**What to produce:**
Copy the listing below line for line, starting at its first line and ending with the line that has "Task: Undo the last edit in the editor" in it. Add nothing.
*****
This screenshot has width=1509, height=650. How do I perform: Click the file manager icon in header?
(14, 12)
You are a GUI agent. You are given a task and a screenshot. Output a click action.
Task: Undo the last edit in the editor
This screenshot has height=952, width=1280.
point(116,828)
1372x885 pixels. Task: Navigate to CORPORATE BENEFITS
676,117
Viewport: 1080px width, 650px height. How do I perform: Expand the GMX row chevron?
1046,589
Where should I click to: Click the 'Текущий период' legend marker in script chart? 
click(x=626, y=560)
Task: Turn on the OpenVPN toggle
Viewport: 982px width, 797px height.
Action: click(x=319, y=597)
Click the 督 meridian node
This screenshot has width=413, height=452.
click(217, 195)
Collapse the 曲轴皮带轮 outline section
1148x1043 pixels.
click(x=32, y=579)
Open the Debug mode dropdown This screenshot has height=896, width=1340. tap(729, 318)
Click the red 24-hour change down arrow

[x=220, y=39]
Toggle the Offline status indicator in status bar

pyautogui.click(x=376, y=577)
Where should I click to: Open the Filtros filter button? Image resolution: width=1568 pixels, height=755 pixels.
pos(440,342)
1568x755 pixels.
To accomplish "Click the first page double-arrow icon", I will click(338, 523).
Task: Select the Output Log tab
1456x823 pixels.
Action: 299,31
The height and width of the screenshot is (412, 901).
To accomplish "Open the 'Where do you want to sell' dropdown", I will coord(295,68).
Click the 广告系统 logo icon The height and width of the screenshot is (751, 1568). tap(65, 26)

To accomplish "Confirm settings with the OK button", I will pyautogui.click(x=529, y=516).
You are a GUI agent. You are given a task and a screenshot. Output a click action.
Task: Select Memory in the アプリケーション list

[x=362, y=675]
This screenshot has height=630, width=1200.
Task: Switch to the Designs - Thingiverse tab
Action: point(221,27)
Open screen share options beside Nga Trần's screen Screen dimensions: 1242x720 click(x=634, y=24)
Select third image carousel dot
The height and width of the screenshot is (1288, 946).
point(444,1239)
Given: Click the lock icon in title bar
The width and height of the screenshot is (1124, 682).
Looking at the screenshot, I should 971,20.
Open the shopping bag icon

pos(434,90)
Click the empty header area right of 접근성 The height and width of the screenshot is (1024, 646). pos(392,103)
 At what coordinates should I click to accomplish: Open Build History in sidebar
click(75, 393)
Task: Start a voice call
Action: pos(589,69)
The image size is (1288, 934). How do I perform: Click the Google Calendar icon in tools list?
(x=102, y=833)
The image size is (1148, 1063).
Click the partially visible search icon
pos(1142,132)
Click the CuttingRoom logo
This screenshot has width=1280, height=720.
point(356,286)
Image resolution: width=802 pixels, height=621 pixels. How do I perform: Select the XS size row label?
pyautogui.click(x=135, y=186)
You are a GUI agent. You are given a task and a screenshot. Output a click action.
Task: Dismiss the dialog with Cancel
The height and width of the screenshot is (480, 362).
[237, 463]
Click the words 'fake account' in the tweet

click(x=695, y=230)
*****
**Result:**
This screenshot has width=1509, height=650. How do I perform: Click the file manager icon in header?
(14, 12)
You are a GUI agent. You are given a task and a screenshot. Output a click action.
Task: Undo the last edit in the editor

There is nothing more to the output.